Aminata Touré (Grüne) ist seit 2017 im schleswig-holsteinischen Landtag für ihre Fraktion Sprecherin für Flüchtlings-, Frauen- und Gleichstellungs-, Kinder- und Jugend-, sowie Queerpolitik.

So erreichen Sie Aminata Touré:

Anzeige

Carsten Linnemann bezog im Cicero mit einem Gastbeitrag Stellung zu seinen Äußerungen und den darauf folgenden medialen und politischen Reaktionen. Die Grünen-Landtagsabgeordnete und künftige Vizepräsidentin des Landtages in Schleswig Holstein, Aminata Touré, antwortet ihm:

Als ich den Tweet der Deutschen Presseagentur (dpa) mit dem Titel „CDU-Politiker: Grundschulverbot für Kinder, die kein Deutsch können“ gesehen hatte, merkte ich, wie ich entsetzt über diese Aussage war. Ich las die dpa-Meldung und suchte dann das Originalinterview in der Rheinischen Post. Ich bin nicht erst seit gestern im politischen Betrieb und auch Zeitung lese ich schon länger. Deshalb war ich mir im Klaren darüber, dass die Titelzeile eine mögliche Zuspitzung sein könnte. Aber was ich dann im Interview las, fand ich noch fataler.
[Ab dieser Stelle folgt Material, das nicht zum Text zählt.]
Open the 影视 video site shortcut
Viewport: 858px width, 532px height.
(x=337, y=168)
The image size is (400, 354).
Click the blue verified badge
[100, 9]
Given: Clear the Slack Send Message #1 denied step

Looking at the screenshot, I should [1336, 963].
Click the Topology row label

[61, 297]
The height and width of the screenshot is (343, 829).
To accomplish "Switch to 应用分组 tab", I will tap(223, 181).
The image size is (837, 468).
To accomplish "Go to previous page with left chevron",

Ich traute meinen Augen nicht, als ich erstens las, dass Carsten Linnemann der Meinung ist, dass es immer mehr „Parallelgesellschaften“ gebe und er gleichzeitig vorschlägt, Kinder von der Grundschule fernzuhalten – als letzte Konsequenz, wenn sie der Sprache nicht mächtig sind. Wie passt die Forderung „Kinder aus Schulen fern halten“ mit dem Vorwurf „Parallelgesellschaften“ zusammen? Zum Ende des Interviews wurde ich aber noch entsetzter, als ich las, dass er diesen Vorschlag machte, aufgrund der furchtbaren Morde in Frankfurt und Stuttgart, die uns alle betroffen und fassungslos machen. Die CDU/CSU würde sich dadurch integrationspolitisch profilieren, denn die Menschen erwarteten dies, so seine Meinung.
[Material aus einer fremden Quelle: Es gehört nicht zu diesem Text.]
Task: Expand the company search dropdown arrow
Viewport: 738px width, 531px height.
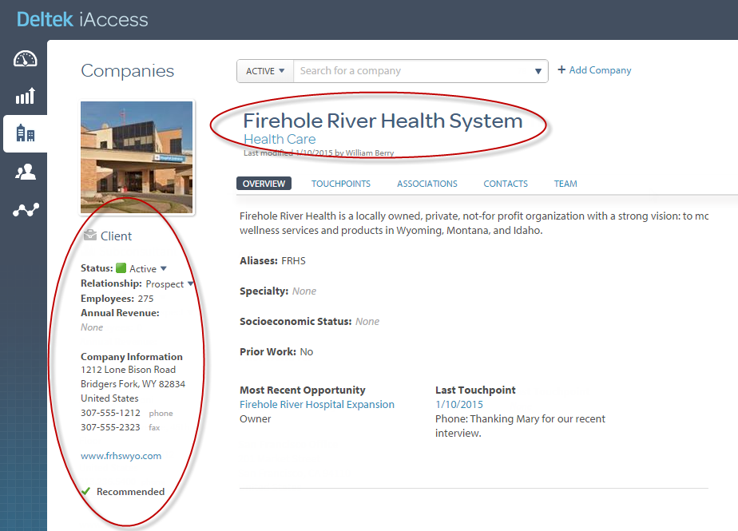Action: click(x=538, y=72)
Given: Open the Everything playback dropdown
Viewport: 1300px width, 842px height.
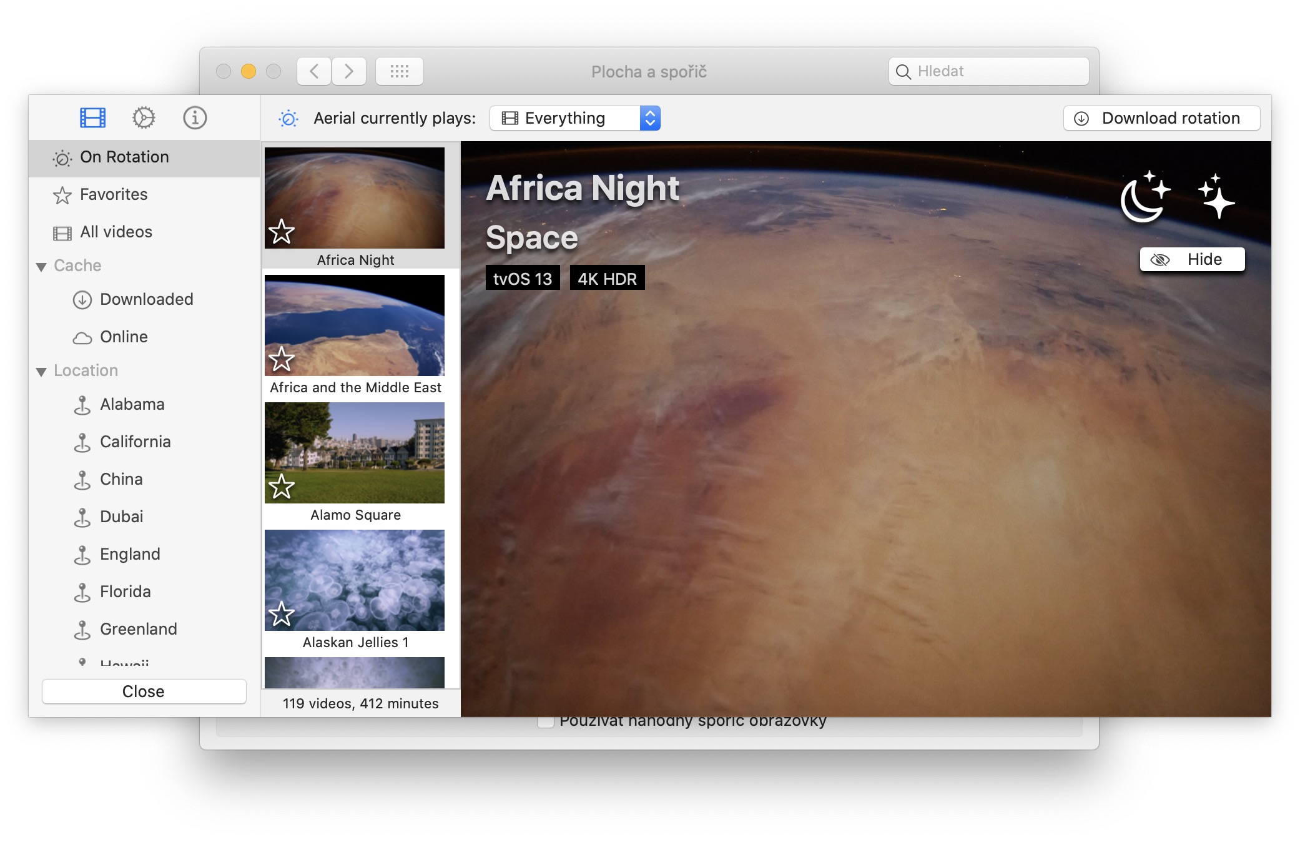Looking at the screenshot, I should (574, 118).
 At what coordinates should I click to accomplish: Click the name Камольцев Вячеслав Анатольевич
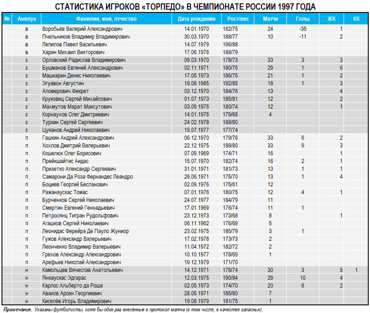[x=82, y=270]
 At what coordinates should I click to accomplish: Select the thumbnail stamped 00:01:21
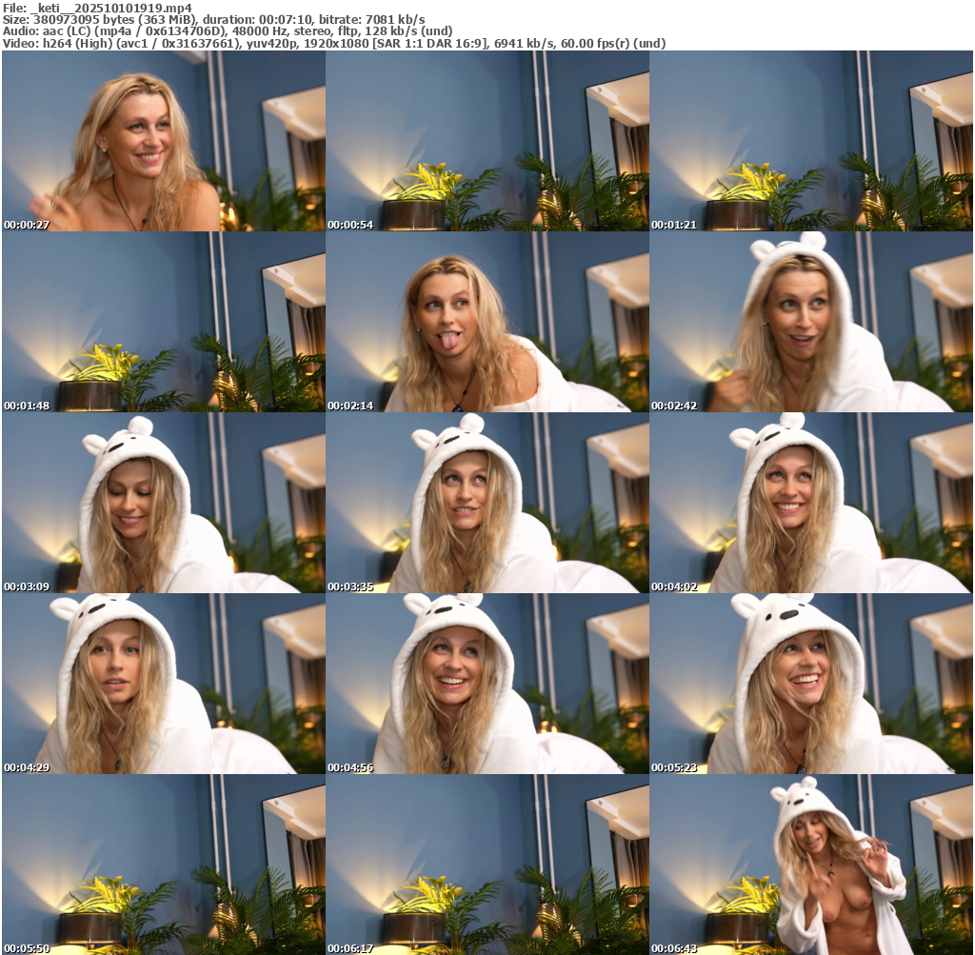(x=810, y=141)
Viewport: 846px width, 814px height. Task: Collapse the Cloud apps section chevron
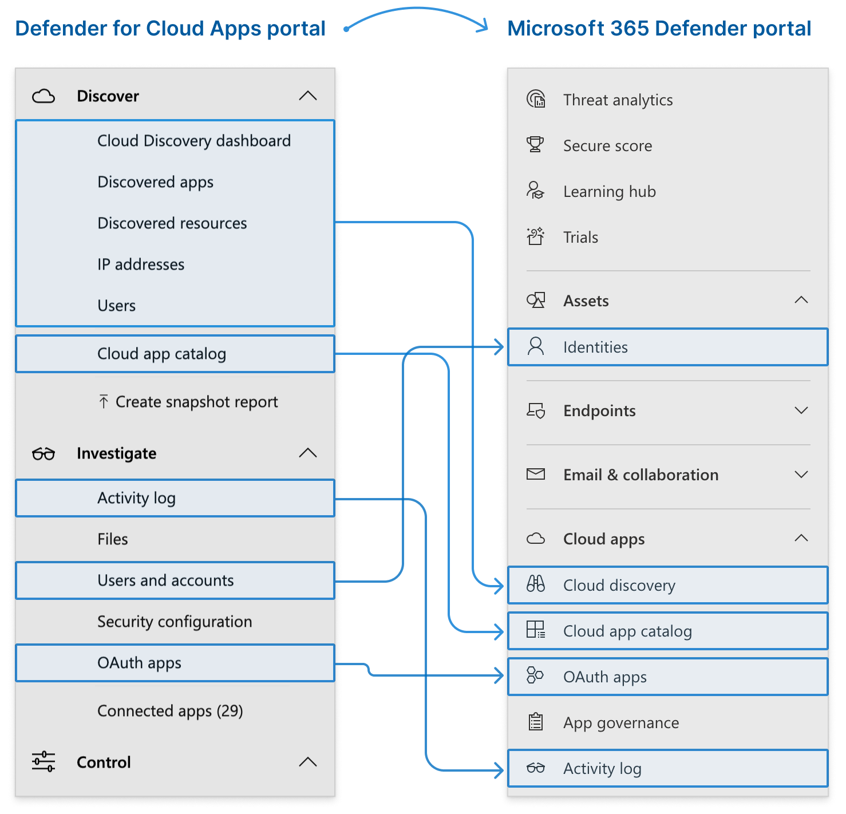click(801, 538)
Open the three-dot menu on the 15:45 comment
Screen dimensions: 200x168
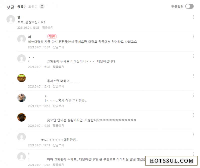[x=193, y=76]
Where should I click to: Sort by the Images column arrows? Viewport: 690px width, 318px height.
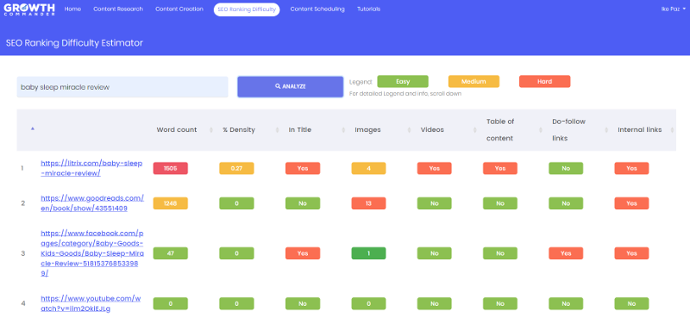pyautogui.click(x=409, y=130)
Eine schräge Herangehensweise

Ich habe mich gefragt: „Was soll diese Vermengung?“ und ich dachte außerdem: „Krasser Bogen, den er da spannt und es ergibt überhaupt keinen Sinn.“ Ich finde es deshalb noch viel schlimmer, dass ein Politiker, der so viel Verantwortung trägt, immerhin ist Carsten Linnemann der stellvertretende Fraktionsvorsitzende der CDU/CSU-Bundestagsfraktion, so fatale Analysen und Lösungsvorschläge an den Tag legt.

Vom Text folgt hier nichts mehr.